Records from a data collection
╔══
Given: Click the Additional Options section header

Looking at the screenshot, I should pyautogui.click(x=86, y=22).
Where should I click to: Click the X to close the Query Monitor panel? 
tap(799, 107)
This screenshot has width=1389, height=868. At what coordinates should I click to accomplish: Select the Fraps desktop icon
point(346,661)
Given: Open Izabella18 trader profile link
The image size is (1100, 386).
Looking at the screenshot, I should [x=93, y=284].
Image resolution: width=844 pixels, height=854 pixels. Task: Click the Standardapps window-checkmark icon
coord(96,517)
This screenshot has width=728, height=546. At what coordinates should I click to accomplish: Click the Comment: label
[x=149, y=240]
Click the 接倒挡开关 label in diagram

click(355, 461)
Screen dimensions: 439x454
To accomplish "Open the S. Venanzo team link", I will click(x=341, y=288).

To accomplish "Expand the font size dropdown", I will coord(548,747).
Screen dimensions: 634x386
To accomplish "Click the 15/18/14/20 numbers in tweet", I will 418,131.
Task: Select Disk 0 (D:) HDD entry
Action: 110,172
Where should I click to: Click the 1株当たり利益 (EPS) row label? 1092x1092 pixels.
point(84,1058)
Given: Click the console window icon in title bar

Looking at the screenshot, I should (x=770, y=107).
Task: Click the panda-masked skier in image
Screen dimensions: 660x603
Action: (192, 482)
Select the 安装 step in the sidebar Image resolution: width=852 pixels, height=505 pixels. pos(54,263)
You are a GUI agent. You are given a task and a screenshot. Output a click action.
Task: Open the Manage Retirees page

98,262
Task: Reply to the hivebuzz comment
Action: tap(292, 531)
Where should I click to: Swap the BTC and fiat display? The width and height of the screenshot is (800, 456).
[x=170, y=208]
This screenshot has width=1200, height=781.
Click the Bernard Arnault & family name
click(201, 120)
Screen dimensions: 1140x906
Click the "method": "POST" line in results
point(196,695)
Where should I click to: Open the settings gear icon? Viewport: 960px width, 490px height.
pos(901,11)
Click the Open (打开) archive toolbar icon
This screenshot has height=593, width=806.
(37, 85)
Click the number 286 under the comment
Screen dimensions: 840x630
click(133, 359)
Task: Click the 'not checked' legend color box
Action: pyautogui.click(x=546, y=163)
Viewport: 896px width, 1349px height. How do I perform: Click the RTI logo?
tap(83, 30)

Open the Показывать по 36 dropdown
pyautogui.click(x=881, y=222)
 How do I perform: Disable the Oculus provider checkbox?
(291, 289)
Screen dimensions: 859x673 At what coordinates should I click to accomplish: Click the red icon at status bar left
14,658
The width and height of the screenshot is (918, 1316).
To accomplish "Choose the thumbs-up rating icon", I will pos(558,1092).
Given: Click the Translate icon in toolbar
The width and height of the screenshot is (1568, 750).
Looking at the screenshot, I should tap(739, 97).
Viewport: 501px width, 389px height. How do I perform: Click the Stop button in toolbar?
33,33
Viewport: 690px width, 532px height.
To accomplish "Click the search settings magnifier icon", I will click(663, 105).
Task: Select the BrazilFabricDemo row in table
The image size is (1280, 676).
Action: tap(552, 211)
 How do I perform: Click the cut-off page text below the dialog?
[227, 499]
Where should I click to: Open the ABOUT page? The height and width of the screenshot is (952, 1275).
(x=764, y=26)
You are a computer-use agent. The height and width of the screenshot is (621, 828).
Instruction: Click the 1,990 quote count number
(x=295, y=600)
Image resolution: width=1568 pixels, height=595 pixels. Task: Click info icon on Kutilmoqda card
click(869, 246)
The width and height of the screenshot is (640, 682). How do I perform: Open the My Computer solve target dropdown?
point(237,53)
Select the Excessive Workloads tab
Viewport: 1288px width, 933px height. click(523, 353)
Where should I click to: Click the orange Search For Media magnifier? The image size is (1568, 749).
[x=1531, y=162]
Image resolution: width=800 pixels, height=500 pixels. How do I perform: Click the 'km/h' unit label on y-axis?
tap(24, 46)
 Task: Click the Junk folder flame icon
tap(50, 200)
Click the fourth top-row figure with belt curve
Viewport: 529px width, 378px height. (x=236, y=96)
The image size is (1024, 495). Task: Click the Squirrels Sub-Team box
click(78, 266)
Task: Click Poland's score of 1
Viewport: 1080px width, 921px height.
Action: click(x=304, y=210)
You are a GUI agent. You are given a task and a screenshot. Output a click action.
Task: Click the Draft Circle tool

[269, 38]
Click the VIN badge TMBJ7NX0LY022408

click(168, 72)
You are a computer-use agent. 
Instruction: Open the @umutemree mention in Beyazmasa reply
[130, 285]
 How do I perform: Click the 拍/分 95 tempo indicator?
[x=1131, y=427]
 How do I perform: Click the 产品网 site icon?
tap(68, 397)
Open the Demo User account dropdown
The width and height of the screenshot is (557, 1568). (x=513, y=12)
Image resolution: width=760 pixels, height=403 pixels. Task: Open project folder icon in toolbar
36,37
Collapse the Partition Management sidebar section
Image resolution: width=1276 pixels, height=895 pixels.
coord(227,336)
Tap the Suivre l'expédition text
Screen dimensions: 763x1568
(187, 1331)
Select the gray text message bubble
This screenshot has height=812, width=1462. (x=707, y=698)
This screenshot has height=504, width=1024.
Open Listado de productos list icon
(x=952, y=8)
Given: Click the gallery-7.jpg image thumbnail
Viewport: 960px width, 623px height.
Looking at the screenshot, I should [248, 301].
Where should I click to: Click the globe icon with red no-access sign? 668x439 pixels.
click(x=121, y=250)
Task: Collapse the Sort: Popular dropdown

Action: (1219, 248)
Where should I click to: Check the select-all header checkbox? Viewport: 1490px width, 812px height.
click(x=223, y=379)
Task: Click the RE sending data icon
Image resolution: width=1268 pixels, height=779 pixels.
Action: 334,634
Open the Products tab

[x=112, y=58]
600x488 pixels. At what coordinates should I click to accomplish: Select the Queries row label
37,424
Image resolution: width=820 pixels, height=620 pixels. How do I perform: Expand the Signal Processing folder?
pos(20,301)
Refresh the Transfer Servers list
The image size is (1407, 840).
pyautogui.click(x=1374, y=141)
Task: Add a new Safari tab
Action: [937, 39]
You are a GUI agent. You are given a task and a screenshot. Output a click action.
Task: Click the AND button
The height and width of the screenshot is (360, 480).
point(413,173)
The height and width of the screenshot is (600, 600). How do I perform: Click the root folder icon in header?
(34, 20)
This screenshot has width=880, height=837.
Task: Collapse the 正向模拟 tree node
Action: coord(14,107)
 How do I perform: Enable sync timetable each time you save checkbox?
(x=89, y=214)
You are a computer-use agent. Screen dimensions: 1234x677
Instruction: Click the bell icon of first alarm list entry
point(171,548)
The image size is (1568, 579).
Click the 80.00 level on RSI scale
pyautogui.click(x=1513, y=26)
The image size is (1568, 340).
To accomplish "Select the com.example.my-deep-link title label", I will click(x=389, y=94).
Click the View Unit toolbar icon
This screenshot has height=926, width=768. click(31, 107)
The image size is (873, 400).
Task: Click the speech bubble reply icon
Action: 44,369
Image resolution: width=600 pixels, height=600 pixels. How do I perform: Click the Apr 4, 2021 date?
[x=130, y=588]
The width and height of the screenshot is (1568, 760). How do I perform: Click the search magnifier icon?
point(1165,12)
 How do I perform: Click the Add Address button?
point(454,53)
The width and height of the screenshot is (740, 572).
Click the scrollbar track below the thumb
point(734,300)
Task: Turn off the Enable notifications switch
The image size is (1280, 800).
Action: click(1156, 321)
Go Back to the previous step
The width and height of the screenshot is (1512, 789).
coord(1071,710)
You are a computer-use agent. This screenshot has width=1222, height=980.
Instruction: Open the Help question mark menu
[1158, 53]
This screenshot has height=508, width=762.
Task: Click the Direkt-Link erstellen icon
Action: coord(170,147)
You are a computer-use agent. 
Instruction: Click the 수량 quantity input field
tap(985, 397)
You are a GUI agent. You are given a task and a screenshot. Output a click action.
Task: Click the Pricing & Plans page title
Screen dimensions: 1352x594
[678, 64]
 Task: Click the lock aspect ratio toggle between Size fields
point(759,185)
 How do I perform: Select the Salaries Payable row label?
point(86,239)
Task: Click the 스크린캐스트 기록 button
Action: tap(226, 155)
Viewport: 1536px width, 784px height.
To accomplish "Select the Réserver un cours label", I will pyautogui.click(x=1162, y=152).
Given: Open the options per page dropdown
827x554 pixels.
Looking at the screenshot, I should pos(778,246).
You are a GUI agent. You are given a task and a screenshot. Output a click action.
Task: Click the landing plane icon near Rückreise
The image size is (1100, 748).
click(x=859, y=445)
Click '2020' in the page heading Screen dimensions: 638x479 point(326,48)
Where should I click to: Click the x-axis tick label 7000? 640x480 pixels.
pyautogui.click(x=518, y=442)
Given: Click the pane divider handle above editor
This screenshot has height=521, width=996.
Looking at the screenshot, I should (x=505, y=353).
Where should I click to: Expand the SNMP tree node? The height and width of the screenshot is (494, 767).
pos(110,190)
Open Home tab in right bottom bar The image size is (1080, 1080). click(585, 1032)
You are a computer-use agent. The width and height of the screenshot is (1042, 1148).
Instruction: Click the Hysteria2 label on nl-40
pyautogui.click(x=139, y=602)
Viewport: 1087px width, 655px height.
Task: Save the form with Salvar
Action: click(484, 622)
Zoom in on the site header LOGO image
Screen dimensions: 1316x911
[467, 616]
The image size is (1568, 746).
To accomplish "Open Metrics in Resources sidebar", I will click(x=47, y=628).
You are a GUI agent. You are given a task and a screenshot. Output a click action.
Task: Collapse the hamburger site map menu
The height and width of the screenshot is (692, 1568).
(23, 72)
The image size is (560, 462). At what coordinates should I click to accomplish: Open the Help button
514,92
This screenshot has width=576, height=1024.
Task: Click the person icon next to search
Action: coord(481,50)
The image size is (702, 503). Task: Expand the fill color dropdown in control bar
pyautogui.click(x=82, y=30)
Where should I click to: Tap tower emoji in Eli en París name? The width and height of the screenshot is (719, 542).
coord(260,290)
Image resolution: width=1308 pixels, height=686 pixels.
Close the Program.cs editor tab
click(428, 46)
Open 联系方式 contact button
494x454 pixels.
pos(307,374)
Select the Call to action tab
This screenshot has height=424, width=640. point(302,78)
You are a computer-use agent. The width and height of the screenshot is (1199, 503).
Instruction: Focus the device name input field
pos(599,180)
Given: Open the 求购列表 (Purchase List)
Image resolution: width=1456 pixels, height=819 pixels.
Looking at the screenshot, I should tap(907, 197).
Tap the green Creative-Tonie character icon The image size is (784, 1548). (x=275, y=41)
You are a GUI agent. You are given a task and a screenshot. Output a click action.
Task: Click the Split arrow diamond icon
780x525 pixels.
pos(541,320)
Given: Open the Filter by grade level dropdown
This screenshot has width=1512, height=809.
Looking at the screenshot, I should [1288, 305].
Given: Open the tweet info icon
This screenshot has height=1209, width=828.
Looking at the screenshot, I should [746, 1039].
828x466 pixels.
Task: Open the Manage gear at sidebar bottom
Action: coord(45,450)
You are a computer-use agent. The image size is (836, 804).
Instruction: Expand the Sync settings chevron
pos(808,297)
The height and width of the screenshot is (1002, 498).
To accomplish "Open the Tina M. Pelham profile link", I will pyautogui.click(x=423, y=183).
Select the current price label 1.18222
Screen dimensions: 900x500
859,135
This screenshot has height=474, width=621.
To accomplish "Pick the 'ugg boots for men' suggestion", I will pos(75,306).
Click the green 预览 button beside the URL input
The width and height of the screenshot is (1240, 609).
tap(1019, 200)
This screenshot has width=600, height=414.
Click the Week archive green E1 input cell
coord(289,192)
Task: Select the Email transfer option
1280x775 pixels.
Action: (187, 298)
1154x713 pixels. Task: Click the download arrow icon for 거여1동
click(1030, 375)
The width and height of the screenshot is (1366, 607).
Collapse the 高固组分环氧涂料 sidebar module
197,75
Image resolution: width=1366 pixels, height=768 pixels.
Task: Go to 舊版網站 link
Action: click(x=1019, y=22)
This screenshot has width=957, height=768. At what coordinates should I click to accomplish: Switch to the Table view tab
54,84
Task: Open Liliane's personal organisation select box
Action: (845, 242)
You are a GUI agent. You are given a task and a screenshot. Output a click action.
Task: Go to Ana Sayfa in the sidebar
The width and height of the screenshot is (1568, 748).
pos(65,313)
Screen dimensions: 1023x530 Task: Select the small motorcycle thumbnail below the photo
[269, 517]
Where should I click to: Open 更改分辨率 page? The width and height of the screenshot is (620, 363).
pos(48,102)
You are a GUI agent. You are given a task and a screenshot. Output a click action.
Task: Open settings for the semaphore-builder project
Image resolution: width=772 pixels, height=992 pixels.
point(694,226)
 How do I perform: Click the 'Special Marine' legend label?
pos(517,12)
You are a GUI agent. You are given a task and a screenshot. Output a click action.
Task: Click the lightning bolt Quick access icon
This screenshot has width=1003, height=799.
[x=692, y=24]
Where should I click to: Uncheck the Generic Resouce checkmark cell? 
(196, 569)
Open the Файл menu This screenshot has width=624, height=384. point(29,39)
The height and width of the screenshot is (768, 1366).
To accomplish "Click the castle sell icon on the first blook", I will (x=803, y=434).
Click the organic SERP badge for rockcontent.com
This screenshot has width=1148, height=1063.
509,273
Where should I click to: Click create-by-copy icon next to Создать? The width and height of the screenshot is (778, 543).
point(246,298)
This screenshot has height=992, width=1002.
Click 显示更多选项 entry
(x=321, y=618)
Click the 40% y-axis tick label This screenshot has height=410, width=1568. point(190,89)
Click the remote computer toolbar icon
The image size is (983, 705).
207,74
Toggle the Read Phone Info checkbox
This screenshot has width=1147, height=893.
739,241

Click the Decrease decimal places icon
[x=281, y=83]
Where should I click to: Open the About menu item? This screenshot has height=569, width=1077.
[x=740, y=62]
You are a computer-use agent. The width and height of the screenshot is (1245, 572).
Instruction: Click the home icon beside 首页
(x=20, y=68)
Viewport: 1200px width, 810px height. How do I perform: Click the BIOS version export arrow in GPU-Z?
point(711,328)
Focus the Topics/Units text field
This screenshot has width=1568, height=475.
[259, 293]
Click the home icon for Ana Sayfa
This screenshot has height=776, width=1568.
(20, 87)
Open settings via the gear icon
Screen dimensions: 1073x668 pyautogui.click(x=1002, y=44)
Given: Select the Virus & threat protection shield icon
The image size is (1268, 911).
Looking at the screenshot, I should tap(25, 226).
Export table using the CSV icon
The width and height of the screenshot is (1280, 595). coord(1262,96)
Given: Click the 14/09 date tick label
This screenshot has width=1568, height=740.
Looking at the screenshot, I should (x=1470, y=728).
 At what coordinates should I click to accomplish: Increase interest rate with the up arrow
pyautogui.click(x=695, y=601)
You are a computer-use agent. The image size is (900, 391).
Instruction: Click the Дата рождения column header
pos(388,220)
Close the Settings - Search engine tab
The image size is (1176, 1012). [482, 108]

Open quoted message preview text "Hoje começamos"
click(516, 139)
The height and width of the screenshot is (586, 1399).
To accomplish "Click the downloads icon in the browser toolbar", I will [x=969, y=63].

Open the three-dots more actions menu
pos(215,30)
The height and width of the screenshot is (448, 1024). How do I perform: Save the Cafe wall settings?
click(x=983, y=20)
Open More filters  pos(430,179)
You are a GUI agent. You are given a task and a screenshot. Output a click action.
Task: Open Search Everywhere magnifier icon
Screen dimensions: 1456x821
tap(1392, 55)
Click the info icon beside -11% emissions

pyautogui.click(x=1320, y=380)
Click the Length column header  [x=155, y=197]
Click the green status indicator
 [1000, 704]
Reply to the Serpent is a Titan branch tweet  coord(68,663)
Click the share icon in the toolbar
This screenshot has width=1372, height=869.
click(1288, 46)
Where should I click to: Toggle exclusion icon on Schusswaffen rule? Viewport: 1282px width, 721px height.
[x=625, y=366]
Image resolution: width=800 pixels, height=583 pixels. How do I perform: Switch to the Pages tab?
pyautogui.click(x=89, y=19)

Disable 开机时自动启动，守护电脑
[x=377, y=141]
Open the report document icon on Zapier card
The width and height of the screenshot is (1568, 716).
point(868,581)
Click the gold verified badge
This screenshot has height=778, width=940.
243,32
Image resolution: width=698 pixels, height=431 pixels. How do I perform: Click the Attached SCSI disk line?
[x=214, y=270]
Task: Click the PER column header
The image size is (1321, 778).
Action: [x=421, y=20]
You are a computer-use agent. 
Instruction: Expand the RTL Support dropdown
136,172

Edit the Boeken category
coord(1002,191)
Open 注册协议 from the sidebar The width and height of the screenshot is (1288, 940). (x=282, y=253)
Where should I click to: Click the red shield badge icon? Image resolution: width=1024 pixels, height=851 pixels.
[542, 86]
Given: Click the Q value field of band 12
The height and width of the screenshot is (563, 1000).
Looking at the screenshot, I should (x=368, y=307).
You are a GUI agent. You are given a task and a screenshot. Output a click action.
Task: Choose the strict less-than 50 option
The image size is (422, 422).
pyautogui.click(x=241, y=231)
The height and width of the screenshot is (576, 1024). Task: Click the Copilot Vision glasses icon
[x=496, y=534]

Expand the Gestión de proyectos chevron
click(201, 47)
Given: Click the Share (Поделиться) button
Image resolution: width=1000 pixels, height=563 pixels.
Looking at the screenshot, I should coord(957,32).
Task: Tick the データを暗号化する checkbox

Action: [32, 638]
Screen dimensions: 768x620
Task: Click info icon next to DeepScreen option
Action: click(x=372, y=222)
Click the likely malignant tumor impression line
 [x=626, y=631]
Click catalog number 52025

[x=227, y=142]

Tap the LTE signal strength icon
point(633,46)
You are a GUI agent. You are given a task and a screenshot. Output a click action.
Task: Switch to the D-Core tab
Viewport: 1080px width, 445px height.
╚══
** AIM OF THE TASK **
Copy every line where the word "Choose" is present in the entries above.

** EXERCISE SOLUTION **
To accomplish "Choose the thumbs-up rating icon", I will pos(558,1092).
Task: Choose the strict less-than 50 option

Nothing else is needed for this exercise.